Problem to solve:
Whenever a line in the data below includes the string "each", copy it out.

Stored data:
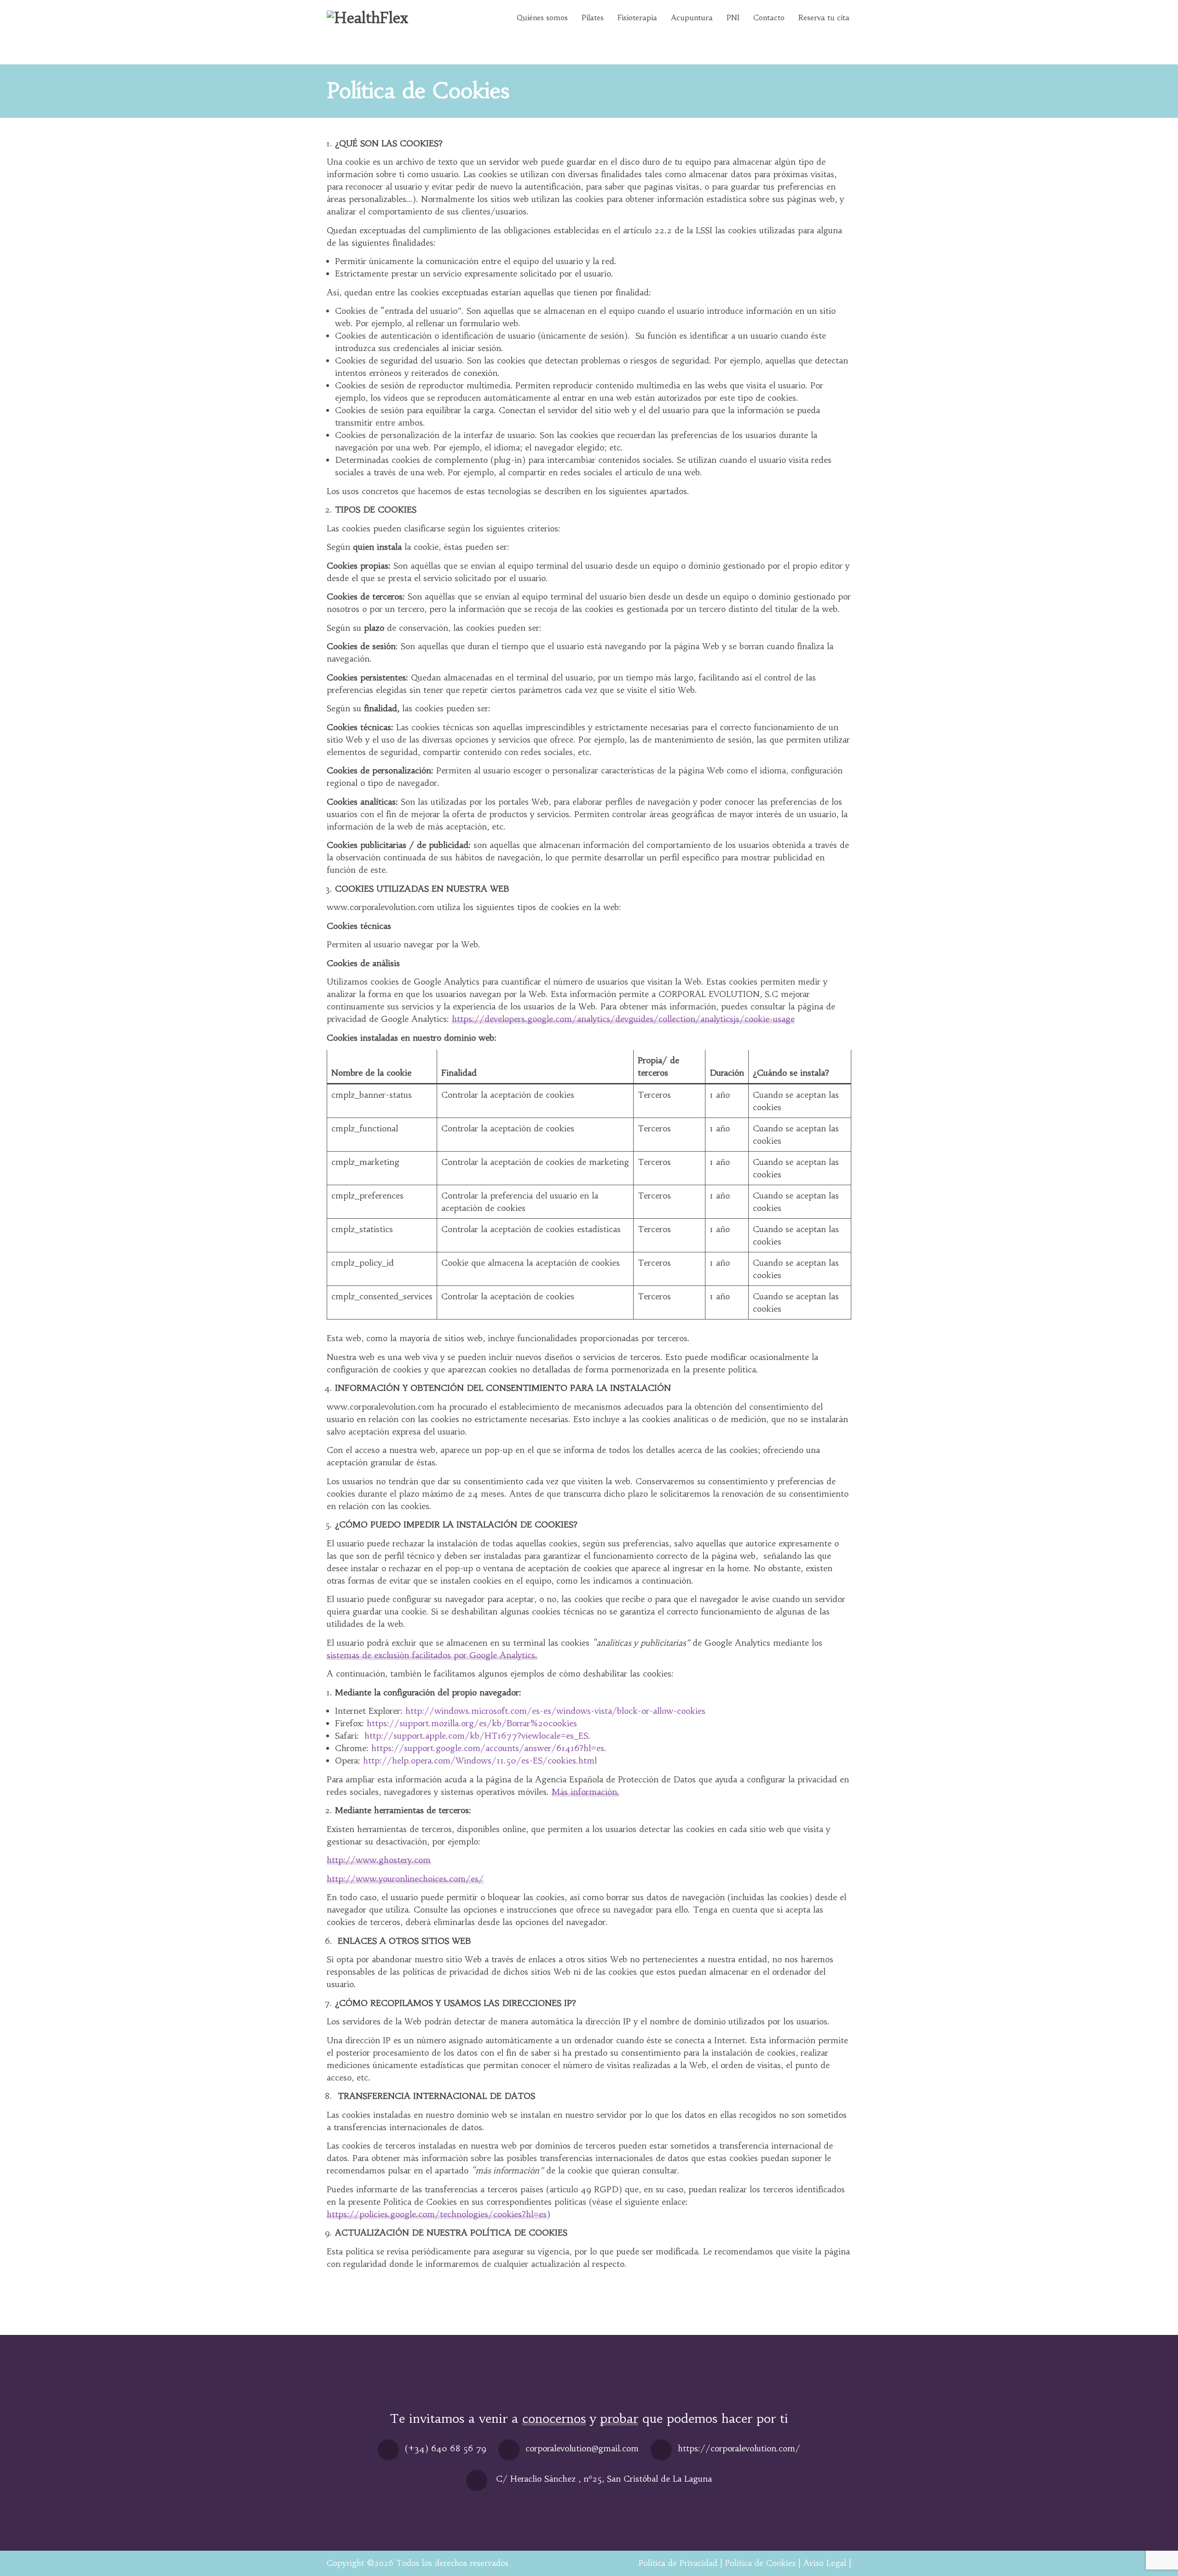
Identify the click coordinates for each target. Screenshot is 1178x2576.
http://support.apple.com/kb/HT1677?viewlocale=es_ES (476, 1735)
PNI (733, 17)
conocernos (554, 2418)
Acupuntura (692, 17)
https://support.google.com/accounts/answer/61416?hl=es (487, 1748)
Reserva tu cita (823, 17)
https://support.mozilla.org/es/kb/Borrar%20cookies (472, 1723)
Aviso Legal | (827, 2563)
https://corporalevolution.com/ (739, 2448)
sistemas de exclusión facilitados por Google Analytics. (432, 1655)
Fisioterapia (637, 17)
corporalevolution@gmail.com (582, 2448)
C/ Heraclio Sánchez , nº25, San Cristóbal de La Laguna (604, 2478)
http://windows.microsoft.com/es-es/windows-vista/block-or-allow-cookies (555, 1711)
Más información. (585, 1791)
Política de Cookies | (763, 2563)
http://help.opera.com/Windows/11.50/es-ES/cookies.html (480, 1760)
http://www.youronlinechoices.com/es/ (405, 1878)
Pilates (593, 17)
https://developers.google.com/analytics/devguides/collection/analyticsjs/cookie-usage (623, 1019)
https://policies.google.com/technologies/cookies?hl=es (437, 2214)
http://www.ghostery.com (379, 1860)
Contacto (769, 17)
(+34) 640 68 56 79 (445, 2448)
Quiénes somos (542, 17)
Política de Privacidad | (680, 2563)
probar (619, 2418)
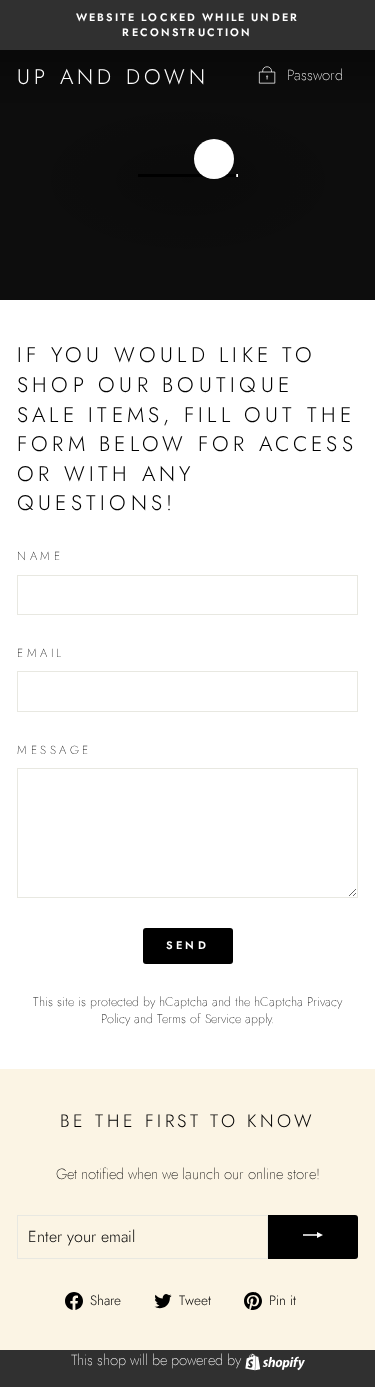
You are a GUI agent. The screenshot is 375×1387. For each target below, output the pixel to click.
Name (40, 556)
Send (187, 945)
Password (315, 75)
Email (41, 653)
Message (54, 750)
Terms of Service (199, 1019)
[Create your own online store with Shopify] (275, 1360)
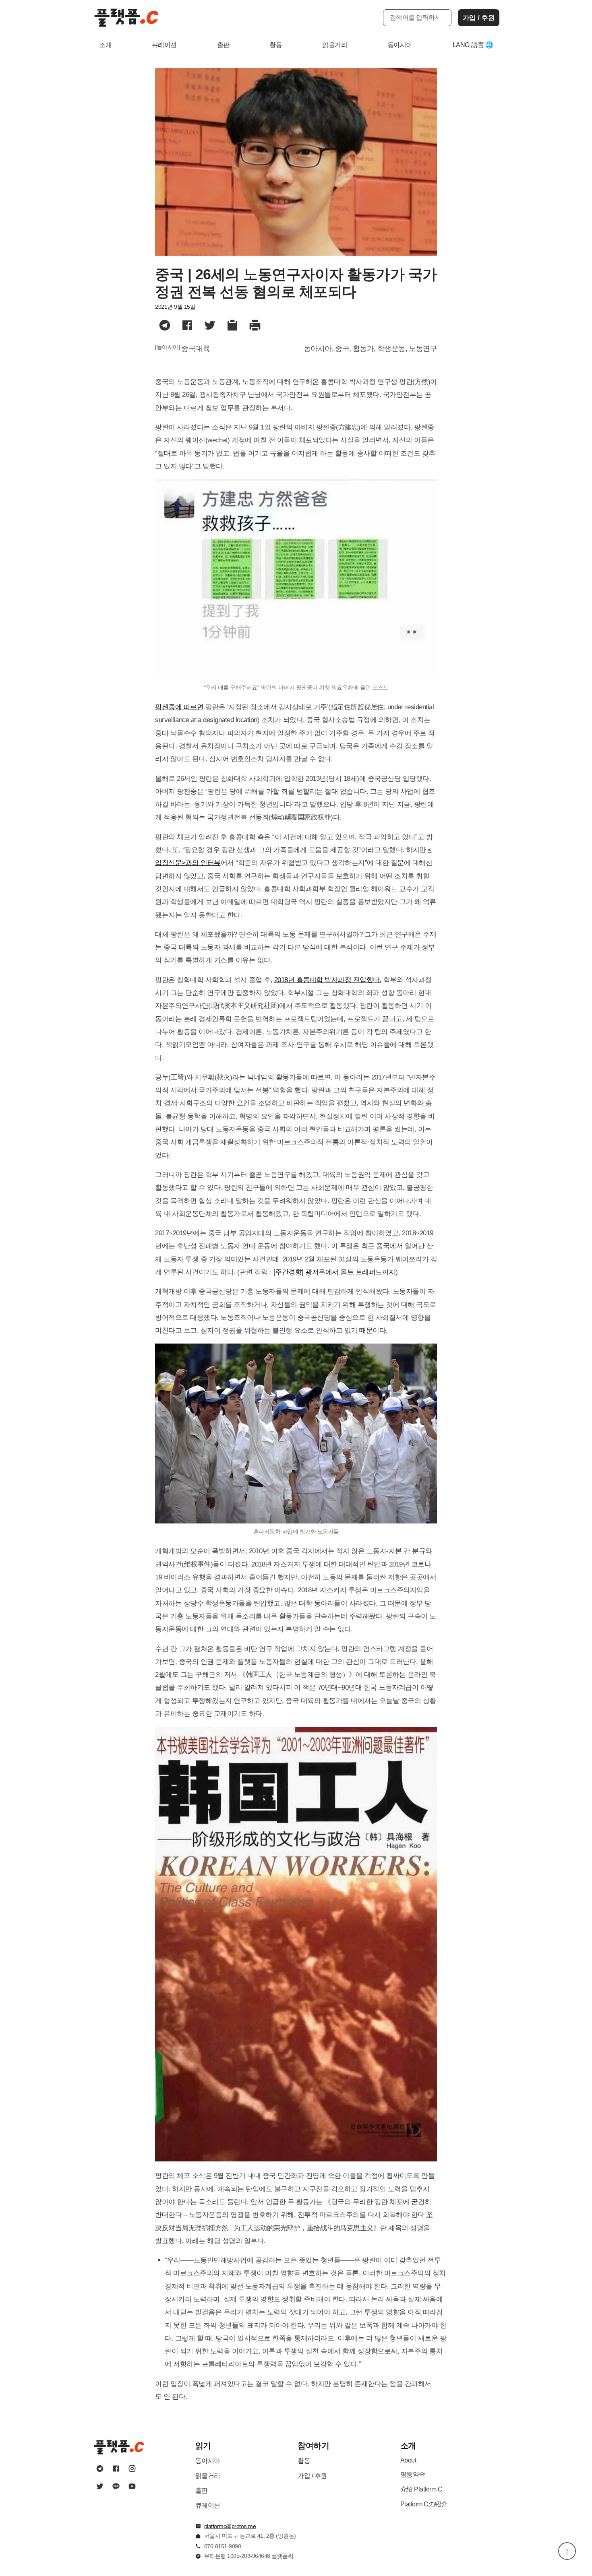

Output of the exercise:
Identify the click coordinates for each target. Screenshot is 1178x2576.
You are a GUI agent. The screenshot is 375×1387. For each target below, output the pixel to click.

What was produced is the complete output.